The jb code itself, as opposed to Bison and flex, is entirely
in Java, so there should be no reason to recompile to produce
new
.class
files to replace the ones that come with
standard installation.
If, for whatever reason, you decide to rebuild the
.class
files, you may do so as follows.
- Go into the regexp directory.
- Re-compile the java files by executing the following command:
make clean all
- Go into the jbf directory.
- Re-compile the java files by executing the following command:
make clean all
Note that compiling subst.java may produce warnings about
deprecated features. You can ignore them.
Once the files are installed, and possibly re-compiled,
you may go into the examples directory
and carry out the processes as described
in the
Parser Construction
and in the
Lexer Construction
sections.
This source tree contains a number of files and subdirectories.
- COPYRIGHT -- This files describes the policies governing the
use and distribution of this software.
- jb.html -- This file gives description and retrieval
information about this system. A text version is in jb.txt.
- README -- This file (html format) gives an overview of the source
tree and describes the build and installation process.
- INVENTORY -- Lists the files comprising this source tree.
- jbf -- The java classes needed to support the parsers and lexers
generated by jb.
- examples -- a set of example grammars (and lexers)
for several examples.
- calc -- a simple calculator with two lexers:
one using flex and one derived from YYlex.java.
- idl -- a CORBA IDL parser with a flex lexer that uses
the non-terminal package to build a parse tree.
- java -- a parser and lexer for java.
- regexp -- The starwave regular expression system; compliments
of Jonathan Payne (jpayne@starwave.com).
- examples/jexec, jbf/jexec -- a wrapper script for java and javac
so that the CLASSPATH environment variable can be set before execution.
The following discussion assumes substantial familiarity with
parsing using bison or yacc and with lexing using lex or flex.
Parser Structure
A jb parser consists of the following parts.
- YYparse.java
- The file YYparse.java is generated from
jbf/yyparse.template.
It is the primary runtime parse engine, and
it contains one class: YYparse.
The YYparse class is the primary parse class, and
it must be instantiated to create a parser instance.

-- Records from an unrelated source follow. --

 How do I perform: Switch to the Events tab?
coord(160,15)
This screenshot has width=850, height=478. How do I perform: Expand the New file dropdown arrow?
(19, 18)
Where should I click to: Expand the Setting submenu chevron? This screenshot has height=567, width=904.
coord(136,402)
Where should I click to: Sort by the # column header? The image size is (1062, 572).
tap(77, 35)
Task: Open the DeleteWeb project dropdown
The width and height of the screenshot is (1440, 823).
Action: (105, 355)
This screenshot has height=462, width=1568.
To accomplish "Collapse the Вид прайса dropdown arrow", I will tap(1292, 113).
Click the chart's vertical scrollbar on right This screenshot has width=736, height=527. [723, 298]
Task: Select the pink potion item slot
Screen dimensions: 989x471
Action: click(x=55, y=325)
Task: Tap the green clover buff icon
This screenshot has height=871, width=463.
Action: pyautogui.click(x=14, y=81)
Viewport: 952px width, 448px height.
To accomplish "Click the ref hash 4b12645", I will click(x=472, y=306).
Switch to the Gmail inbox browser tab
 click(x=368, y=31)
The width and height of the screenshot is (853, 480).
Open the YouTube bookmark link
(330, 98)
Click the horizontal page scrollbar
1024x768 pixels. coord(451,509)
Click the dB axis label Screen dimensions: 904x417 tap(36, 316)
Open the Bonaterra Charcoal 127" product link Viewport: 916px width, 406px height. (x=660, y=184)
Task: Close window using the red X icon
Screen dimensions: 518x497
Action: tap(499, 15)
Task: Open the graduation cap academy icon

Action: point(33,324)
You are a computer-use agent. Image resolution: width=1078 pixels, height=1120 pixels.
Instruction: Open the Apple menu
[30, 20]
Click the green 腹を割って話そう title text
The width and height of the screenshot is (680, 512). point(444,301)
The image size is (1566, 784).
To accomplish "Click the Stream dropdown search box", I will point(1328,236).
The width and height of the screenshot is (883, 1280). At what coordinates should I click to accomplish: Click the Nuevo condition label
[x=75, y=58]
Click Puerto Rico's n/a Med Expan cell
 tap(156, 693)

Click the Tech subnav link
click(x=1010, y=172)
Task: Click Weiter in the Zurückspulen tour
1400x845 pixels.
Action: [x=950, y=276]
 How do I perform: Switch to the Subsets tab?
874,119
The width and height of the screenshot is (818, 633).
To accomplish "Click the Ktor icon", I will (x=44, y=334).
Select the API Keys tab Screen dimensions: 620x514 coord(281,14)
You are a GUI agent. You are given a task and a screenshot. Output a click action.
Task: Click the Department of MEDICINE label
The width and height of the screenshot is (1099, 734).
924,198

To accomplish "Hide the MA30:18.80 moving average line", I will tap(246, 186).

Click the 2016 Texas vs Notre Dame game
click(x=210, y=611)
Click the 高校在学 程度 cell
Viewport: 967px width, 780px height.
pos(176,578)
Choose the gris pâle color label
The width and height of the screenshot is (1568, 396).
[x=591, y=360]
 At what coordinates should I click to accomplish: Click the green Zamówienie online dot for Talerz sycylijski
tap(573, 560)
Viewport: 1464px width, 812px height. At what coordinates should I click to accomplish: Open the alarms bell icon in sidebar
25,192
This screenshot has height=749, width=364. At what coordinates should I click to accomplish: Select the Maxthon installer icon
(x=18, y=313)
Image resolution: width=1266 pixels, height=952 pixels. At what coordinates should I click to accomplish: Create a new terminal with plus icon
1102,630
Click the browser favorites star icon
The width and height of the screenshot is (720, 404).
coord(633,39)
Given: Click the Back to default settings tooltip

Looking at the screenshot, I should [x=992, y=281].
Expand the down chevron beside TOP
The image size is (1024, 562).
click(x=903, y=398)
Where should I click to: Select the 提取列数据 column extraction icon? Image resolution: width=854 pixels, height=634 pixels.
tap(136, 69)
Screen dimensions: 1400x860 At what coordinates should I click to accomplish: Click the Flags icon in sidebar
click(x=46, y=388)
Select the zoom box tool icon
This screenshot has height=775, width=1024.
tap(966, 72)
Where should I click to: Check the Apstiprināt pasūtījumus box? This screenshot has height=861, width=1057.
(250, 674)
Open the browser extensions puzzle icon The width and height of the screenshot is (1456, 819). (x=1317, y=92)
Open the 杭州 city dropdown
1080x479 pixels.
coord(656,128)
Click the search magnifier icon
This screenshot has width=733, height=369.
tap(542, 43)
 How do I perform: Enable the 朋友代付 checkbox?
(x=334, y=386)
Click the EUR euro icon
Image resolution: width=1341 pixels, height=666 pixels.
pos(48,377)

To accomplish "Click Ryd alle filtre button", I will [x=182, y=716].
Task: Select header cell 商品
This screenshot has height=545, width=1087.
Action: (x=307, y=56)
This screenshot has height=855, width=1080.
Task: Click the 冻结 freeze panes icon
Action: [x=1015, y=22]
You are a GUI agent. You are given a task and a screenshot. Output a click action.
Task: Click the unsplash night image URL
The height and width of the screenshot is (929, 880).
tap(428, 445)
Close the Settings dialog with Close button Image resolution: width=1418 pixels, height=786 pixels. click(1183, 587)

Note that the class name (``YYparse'') is the default.
The substitution flags note below indicates how to provide an alternate
class name.
The YYparse class methods are as follows.
- YYparse --
the constructor takes an instance of a lexical scanner
(of class YYlex) as an argument.
- setdebug(boolean) -- turns verbose debug output on or off.
- setdebug(level) -- turns verbose debug to a specified level.
- yyparse -- executes the parse engine.
- yyerror -- invoked when a parse error occurs.
- yyerror_verbose -- can be invoked from within yyerror
to generate a more verbose syntax error message
(see the calculator example).
- YYtokentypes.java
- The file YYtokentypes.java is generated from
jbf/yytokentypes.template.
It contains one abstract class: YYtokentypes and several
constructed definitions.
- The token-type integer constants shared by the parser
and the lexical scanner.
- A table of names corresponding to the integer token types;
this table is normally accessed via the procedure
YYtokentypes.tokenname().
- The non-terminal type integer constants.
- A table of names corresponding to the integer non-terminal types;
this table is normally accessed via the procedure
YYtokentypes.nontermname().
- YYtoken.java
- The file jbf/YYtoken.java
(was Token.java)
defines an object to contain the lexeme value extracted by YYlex.
The YYtoken class contains an integer value
typically taken from the token values in class YYtokentype.
Additionally, it contains a StringBuffer of the text of the token
and a YYlocation instance. This latter contains
the line number and character number of the start of that
token string.
- YYlex.java
- The file YYlex.java is the lexical scanner used by the parser,
and defines the class YYlex.
The parser is passed an instance of this class at construction time.
This lexer can be constructed in two ways as described below in section
Lexer Overview.
As a rule, your lexer will import
the YYtokentypes class to get access
to the tokentype values. But it could also be passed
through jb to insert the Tokentype constants directly
(see the idl example below).
The YYlex class methods are as follows.
- YYlex -- the constructor takes an InputStream as an argument.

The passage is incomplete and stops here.